Write out each of the items below word for word, without changing anything.
##### RECORDED DATA
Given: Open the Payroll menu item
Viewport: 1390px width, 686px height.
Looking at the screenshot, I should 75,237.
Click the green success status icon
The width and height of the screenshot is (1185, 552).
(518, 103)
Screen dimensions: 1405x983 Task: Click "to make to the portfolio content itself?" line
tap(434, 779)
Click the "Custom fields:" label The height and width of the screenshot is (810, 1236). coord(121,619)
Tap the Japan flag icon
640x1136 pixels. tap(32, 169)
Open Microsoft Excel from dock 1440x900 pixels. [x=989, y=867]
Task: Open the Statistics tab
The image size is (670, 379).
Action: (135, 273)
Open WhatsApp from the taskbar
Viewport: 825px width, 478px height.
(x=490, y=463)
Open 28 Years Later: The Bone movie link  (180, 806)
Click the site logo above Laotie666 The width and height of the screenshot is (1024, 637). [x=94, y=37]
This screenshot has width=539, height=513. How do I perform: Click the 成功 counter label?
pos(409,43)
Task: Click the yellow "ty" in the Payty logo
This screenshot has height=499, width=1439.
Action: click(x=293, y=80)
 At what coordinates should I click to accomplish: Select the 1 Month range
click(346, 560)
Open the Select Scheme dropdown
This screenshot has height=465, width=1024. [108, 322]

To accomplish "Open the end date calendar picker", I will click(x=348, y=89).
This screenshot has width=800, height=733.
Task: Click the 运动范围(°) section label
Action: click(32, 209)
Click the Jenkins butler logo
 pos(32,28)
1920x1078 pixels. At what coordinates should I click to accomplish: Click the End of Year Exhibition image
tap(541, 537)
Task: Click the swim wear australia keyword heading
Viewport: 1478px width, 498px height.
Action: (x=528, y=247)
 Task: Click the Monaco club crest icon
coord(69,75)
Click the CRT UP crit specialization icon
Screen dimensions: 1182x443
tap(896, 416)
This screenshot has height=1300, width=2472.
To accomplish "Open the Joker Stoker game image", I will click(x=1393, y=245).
##########
◆ **COMPLETED TASK**
Given: Open the Payroll menu item
Viewport: 1390px width, 686px height.
Looking at the screenshot, I should 75,237.
Click the green success status icon
The width and height of the screenshot is (1185, 552).
(518, 103)
Screen dimensions: 1405x983 Task: Click "to make to the portfolio content itself?" line
tap(434, 779)
Click the "Custom fields:" label The height and width of the screenshot is (810, 1236). coord(121,619)
Tap the Japan flag icon
640x1136 pixels. tap(32, 169)
Open Microsoft Excel from dock 1440x900 pixels. [x=989, y=867]
Task: Open the Statistics tab
The image size is (670, 379).
Action: (135, 273)
Open WhatsApp from the taskbar
Viewport: 825px width, 478px height.
(x=490, y=463)
Open 28 Years Later: The Bone movie link  (180, 806)
Click the site logo above Laotie666 The width and height of the screenshot is (1024, 637). [x=94, y=37]
This screenshot has width=539, height=513. How do I perform: Click the 成功 counter label?
pos(409,43)
Task: Click the yellow "ty" in the Payty logo
This screenshot has height=499, width=1439.
Action: click(x=293, y=80)
 At what coordinates should I click to accomplish: Select the 1 Month range
click(346, 560)
Open the Select Scheme dropdown
This screenshot has height=465, width=1024. [108, 322]

To accomplish "Open the end date calendar picker", I will click(x=348, y=89).
This screenshot has width=800, height=733.
Task: Click the 运动范围(°) section label
Action: click(32, 209)
Click the Jenkins butler logo
 pos(32,28)
1920x1078 pixels. At what coordinates should I click to accomplish: Click the End of Year Exhibition image
tap(541, 537)
Task: Click the swim wear australia keyword heading
Viewport: 1478px width, 498px height.
Action: (x=528, y=247)
 Task: Click the Monaco club crest icon
coord(69,75)
Click the CRT UP crit specialization icon
Screen dimensions: 1182x443
tap(896, 416)
This screenshot has height=1300, width=2472.
To accomplish "Open the Joker Stoker game image", I will click(x=1393, y=245).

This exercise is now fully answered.